Idorsia’s insomnia drug will certainly not be the first on the market to claim to have an impact on this disorder. How will you convince HTA bodies and payers of its innovativeness?

I can draw an analogy with the car industry. For 100 years, these have been vehicles with four wheels going from A to B. However, the performances and designs have changed dramatically, so much that the final product still has four wheels but is now completely different.

For the last 20 or 30 years, there have been no big discoveries in insomnia, but our drug has a new mechanism whereby the patient is not put to sleep but prevented from being awake; something very different. To take away the alarm clock is not the same as a sleeping pill.

All existing drugs up to the discovery of the orexin receptor antagonist were anaesthetics which decreased the function of the brain, caused memory loss, and did not lead to natural sleep. During the night, patients taking these anaesthetics could lose control of the brain, which led to complex behaviours.

Our receptor antagonist, on the other hand, takes away the mechanism which wakes a patient up, or which keeps them awake when the system is over-stimulated. That represents a big advantage in that when the patient wakes up, they will be in good shape and will have had natural sleep.

The problem was to find a drug with the ideal pharmacokinetics. We will not be the first to launch an orexin receptor antagonist. But we potentially have the best. Let me explain: obviously, it is nice to say, “you don’t wake up”, but if the drug works until midday the next day, there is a big issue! It took us 20 years to find the ideal drug which would work quickly but not for too long. A drug with a digital activity for a digital world. The unique properties of this drug mean that patients sleep well and function better the following day, with a better mood and memory, with a benign adverse events profile. Very few people realize how much of a revolution this is.

 

What other product from Idorsia’s pipeline are you most excited about?

That is like asking me if I prefer my father or my mother! I am excited about all of them for very different reasons. Our drug for subarachnoid haemorrhage is very encouraging and could help with what is a very bad disease. It mostly affects younger women, who get a cerebral haemorrhage. After the repair of the bloodloss there is a risk of cerebral spasms leading to terrible brain damage, and a huge impact on quality of life.

A very good friend of mine got an aneurysm at medical school and 40 years later he still cannot move his right arm and is tremendously handicapped. This incited me to see if we could do something to really help these types of patients. We got some very good results from our studies in Japan and are hoping to launch there next year.

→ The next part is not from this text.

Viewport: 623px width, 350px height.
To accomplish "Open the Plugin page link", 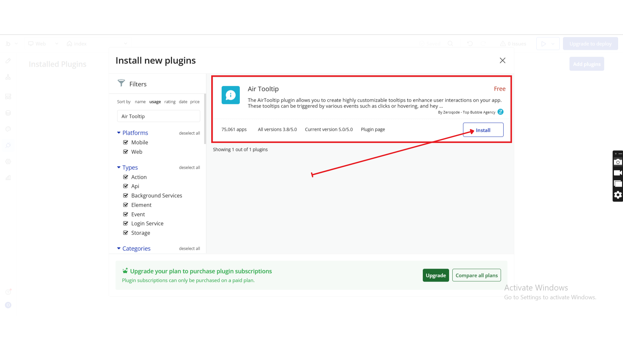I will click(373, 129).
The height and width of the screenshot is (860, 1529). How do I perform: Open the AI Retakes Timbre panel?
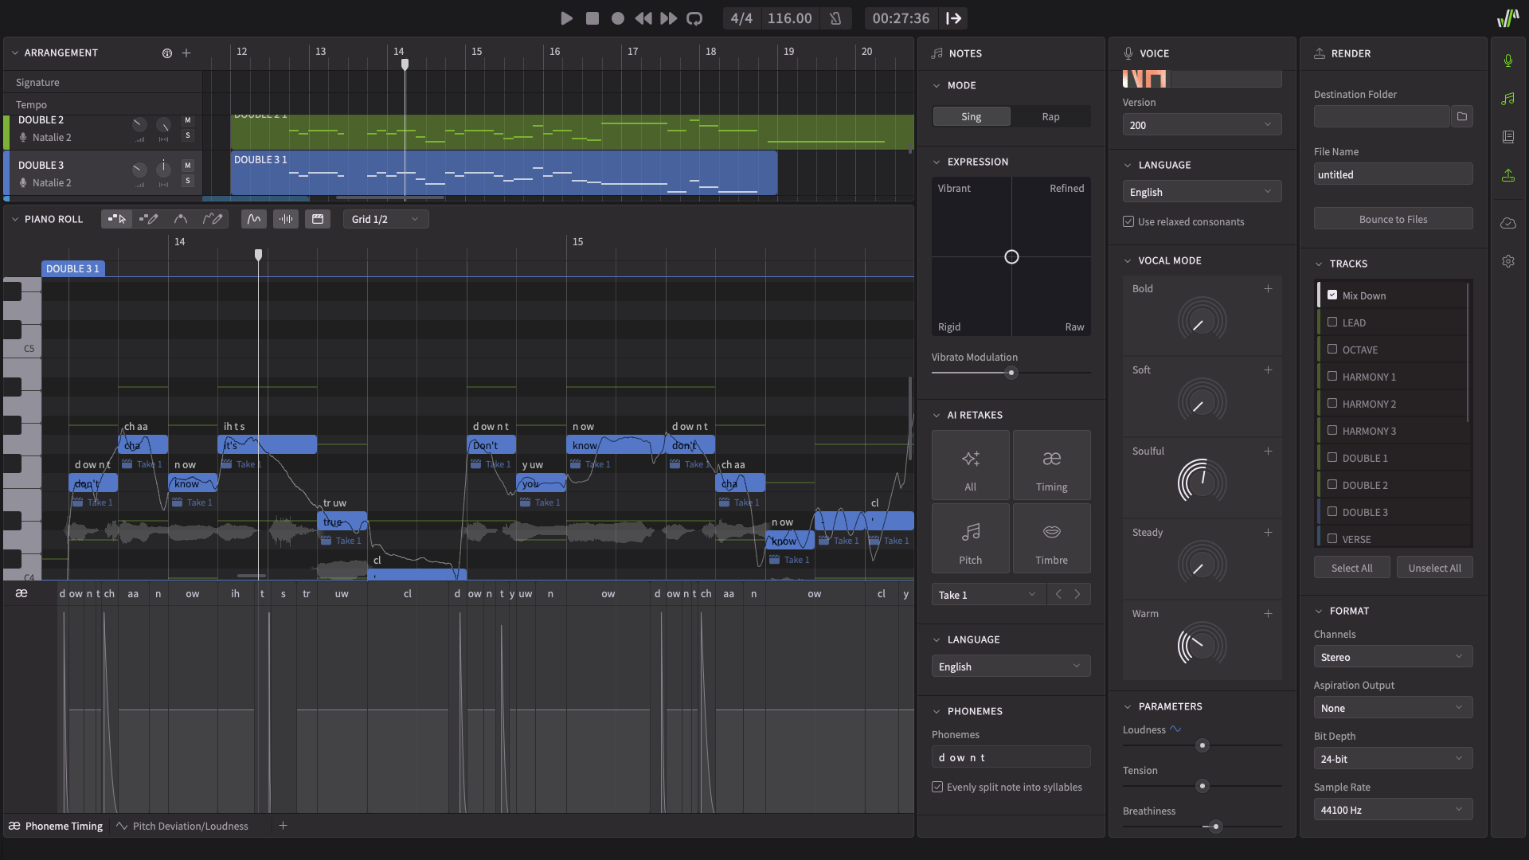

We also have a tremendous program for treating resistant hypertension for which the commercial rights belong to J&J. Patients suffering from this form of hypertension are frequently in the African American population and it is very difficult to treat, representing a huge medical problem. We are in the process of finishing our patient recruitment, next year we will get the results, and eventually we expect to have an enormous impact on this therapeutic area.

 

Are you agnostic in terms of how your drugs will be priced when they enter the market? How does it diverge from chronic diseases to rare and ultra-rare diseases?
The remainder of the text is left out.